Argentinien ist nach der Gala gegen Serbien und Montenegro das Maß der Dinge bei der WM. Während man bei den Südamerikaner nach dem famosen 6:0 zumindest verbal den Ball flach hält, befinden sich die gedemütigten Europäer im Tal der Tränen. Zwei Schlüsselfiguren zogen bereits am Tag nach dem Debakel ihre Konsequenzen.

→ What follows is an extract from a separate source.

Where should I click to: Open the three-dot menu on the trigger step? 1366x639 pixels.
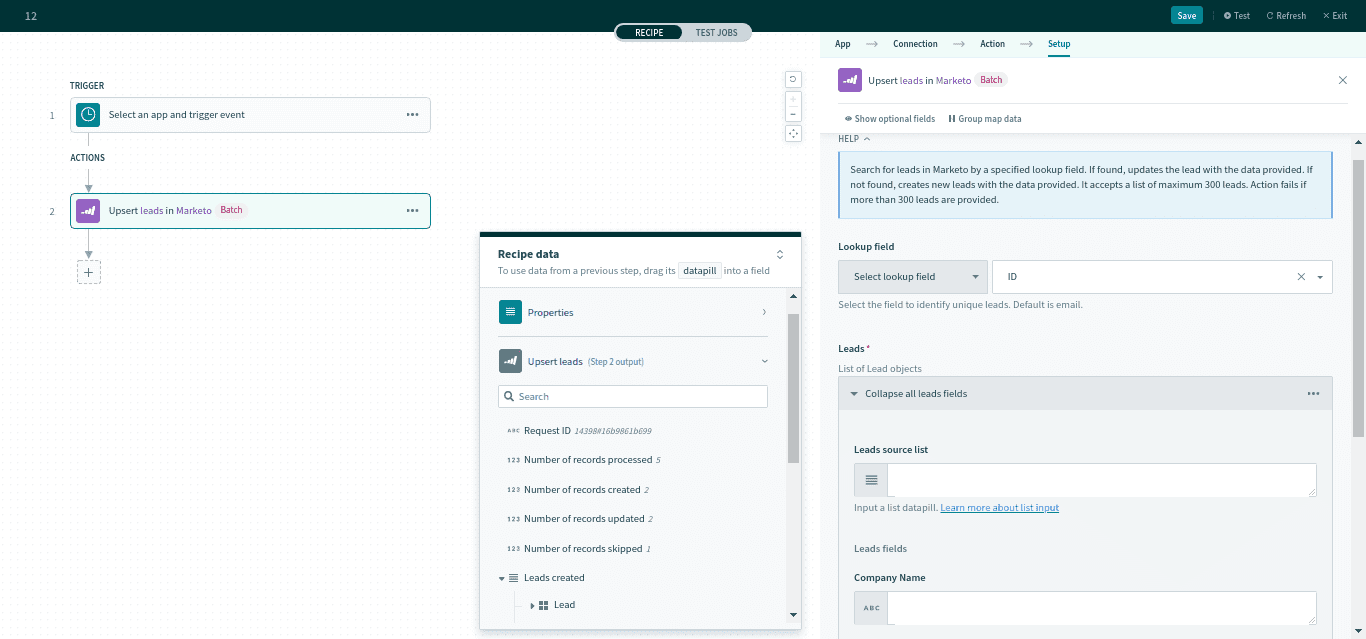click(412, 115)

GELSENKICHEN/HERZOGENAURACH. Vor der WM war der "Göttliche" über Monate hinweg der größte Kritiker von José Pekerman, hätte den Trainer der argentinischen Nationalmannschaft am liebsten selbst abgelöst. Doch am Freitagnachmittag hüpfte "kleines dickes Maradona" nach der zauberhaften Fußball-Galader "Albiceleste" beim 6:0 gegen Serbien und Montenegro auf der VIP-Tribüne des WM-Stadions in Gelsenkirchen wie ein Gummiball auf und nieder und wollte sich im traditionellen hellblau-weißen Nationaltrikot seines Landes gekleidet gar nicht mehr einkriegen vor Begeisterung. "Wir fahren als Weltmeister nach Hause - wie 1986", schrie Argentiniens Fußball-Idol immer wieder. Man stelle sich mal Franz Beckenbauer oder Lothar Matthäus so vor. Aber so ist eben Maradona. Mal himmelhoch jauchzend, mal zu Tode betrübt.

Maradona, der angesichts der brillianten Vorstellung seiner Erben schon lange vor dem Abpfiff genüsslich eine Havanna paffte und sich das eine oder andere Glas Champagner gönnte, hatte allen Grund, begeistert zu sein. Denn die Argentinier hatten wahrhaftig weltmeisterlich gewirbelt, damit auch die Konkurrenz beeindruckt und sich zumindest vorerst zum Maß der Dinge bei dieser WM aufgeschwungen.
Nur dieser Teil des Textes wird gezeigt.